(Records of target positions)

[start]

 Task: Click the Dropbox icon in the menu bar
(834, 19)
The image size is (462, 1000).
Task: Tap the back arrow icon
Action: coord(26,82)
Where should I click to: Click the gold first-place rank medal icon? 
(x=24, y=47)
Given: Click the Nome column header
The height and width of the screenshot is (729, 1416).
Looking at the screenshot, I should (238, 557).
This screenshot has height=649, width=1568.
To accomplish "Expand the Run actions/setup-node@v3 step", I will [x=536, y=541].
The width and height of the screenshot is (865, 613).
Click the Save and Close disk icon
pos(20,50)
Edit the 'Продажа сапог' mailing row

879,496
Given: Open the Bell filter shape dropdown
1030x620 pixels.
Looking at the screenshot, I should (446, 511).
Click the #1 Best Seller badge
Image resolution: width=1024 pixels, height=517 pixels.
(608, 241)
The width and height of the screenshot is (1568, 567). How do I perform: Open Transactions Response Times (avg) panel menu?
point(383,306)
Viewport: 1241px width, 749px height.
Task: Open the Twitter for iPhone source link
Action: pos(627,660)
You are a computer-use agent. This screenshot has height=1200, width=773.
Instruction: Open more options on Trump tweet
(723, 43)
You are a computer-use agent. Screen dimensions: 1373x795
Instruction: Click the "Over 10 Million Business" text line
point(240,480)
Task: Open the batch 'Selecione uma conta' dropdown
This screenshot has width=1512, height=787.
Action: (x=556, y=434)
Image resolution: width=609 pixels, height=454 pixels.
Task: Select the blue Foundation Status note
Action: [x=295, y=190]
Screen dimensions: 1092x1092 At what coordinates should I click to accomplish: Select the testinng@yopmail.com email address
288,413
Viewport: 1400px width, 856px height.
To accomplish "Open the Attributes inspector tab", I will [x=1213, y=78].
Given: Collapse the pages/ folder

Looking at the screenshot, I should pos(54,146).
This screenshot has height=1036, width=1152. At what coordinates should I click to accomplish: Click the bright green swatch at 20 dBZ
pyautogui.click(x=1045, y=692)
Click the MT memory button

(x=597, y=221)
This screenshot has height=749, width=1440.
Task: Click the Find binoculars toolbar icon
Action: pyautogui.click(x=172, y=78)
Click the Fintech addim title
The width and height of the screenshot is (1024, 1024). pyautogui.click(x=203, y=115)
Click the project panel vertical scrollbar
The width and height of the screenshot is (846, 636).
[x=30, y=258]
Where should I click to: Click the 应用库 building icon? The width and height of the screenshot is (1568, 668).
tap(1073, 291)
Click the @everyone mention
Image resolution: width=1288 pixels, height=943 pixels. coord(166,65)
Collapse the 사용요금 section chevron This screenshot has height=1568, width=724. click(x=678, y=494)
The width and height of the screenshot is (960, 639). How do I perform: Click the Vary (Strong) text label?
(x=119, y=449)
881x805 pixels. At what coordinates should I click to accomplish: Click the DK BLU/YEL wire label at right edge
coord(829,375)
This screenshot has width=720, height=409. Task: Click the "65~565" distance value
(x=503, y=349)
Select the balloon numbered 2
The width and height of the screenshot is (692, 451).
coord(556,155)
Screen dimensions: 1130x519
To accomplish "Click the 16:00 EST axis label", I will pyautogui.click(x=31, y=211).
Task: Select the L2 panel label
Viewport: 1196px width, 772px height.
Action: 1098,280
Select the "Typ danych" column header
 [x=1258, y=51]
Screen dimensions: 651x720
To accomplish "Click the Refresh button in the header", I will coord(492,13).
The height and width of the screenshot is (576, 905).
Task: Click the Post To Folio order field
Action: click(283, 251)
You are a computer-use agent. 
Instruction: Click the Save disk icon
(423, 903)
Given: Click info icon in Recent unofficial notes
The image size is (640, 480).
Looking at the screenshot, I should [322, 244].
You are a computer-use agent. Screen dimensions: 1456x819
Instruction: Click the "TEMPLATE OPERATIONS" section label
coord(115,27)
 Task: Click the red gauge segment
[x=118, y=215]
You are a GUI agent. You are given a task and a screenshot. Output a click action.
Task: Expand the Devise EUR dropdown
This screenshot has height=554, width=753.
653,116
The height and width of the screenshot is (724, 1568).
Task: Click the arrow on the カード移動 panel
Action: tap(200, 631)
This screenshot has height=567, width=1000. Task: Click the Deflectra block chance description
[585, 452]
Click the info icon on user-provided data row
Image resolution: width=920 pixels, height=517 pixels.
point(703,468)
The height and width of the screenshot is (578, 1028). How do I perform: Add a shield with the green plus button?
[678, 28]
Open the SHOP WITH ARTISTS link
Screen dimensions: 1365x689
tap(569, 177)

[end]

**THE PROBLEM**
Pull out every line above that contains the string "resolution".

**THE RESPONSE**
Image resolution: width=1024 pixels, height=517 pixels.
Image resolution: width=609 pixels, height=454 pixels.
Image resolution: width=1288 pixels, height=943 pixels. coord(166,65)
Image resolution: width=920 pixels, height=517 pixels.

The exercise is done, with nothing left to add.